Mutation in the γ2-subunit of AMPK Stimulates Cardiomyocyte Proliferation and Hypertrophy Independent of Glycogen Storage

Rationale: AMP-activated protein kinase (AMPK) is a master regulator of cell metabolism and an attractive drug target for cancer, metabolic and cardiovascular diseases. Point mutations in the regulatory γ2-subunit of AMPK (encoded by Prkag2 gene) caused a unique form of human cardiomyopathy characterized by cardiac hypertrophy, ventricular pre-excitation and glycogen storage. Understanding the disease mechanisms of Prkag2 cardiomyopathy is not only beneficial for the patients but also critical to the utility of AMPK as a drug target. Objective: We sought to identify the pro-growth signaling pathway(s) triggered by Prkag2 mutation and to distinguish it from the secondary response to glycogen storage. Methods and Results: : In a mouse model of N488I mutation of the Prkag2 (R2M), we rescued the glycogen storage phenotype by genetic inhibition of glucose-6-phosphate stimulated glycogen synthase activity.
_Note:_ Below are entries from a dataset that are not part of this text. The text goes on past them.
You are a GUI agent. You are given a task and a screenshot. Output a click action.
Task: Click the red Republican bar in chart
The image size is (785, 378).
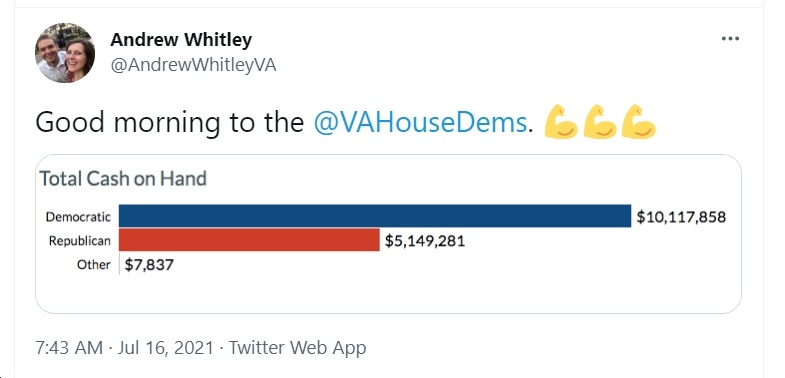point(249,240)
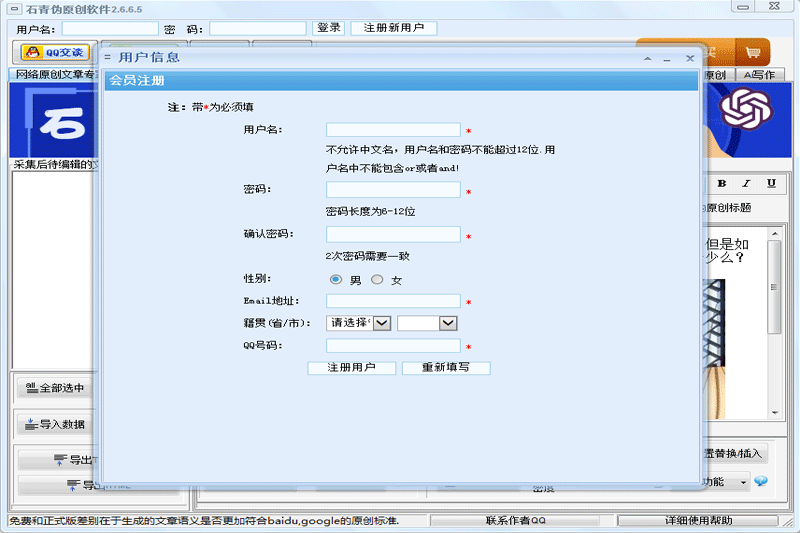Screen dimensions: 800x533
Task: Click the blue chat bubble icon
Action: point(761,482)
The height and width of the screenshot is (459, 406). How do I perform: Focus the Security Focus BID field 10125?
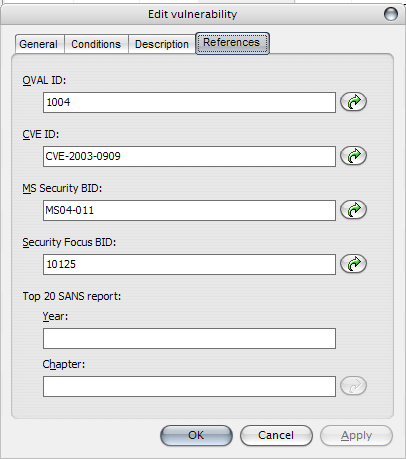189,264
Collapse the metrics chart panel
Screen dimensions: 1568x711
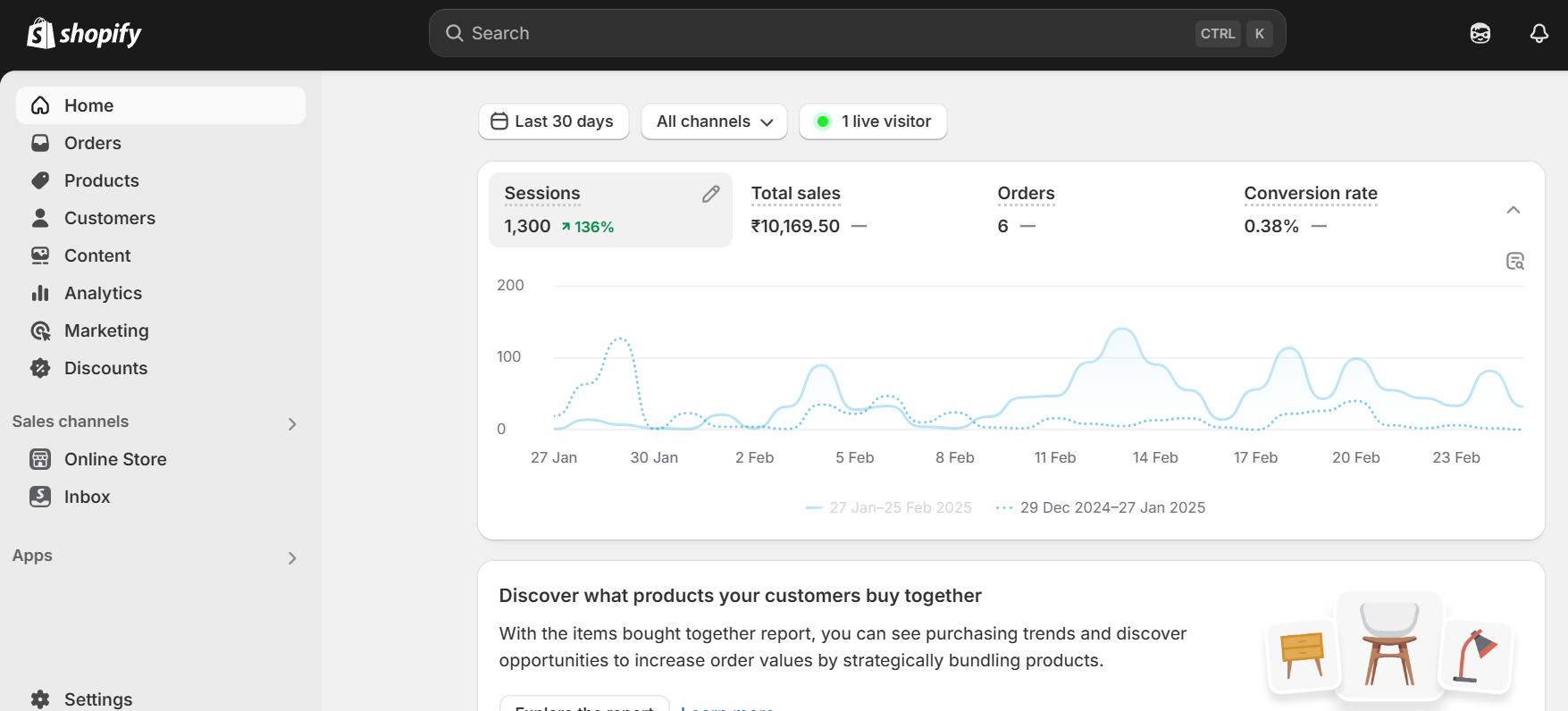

Ablation of glycogen storage eliminated the ventricular pre-excitation but did not affect the excessive cardiac growth in R2M mice. The pro-growth effect in R2M hearts was mediated via increased insulin sensitivity and hyperactivity of Akt, resulting in activation of mTOR and inactivation of FoxO signaling pathways. Consequently, cardiac myocyte proliferation during the postnatal period was enhanced in R2M hearts followed by hypertrophic growth in adult hearts. Inhibition of mTOR activity by rapamycin or restoration of FoxO activity by overexpressing FoxO1 rescued the abnormal cardiac growth. Conclusions: Our study reveals a novel mechanism for Prkag2 cardiomyopathy independent of glycogen storage. The role of γ2-AMPK in cell growth also has broad implications in cardiac development, growth and regeneration.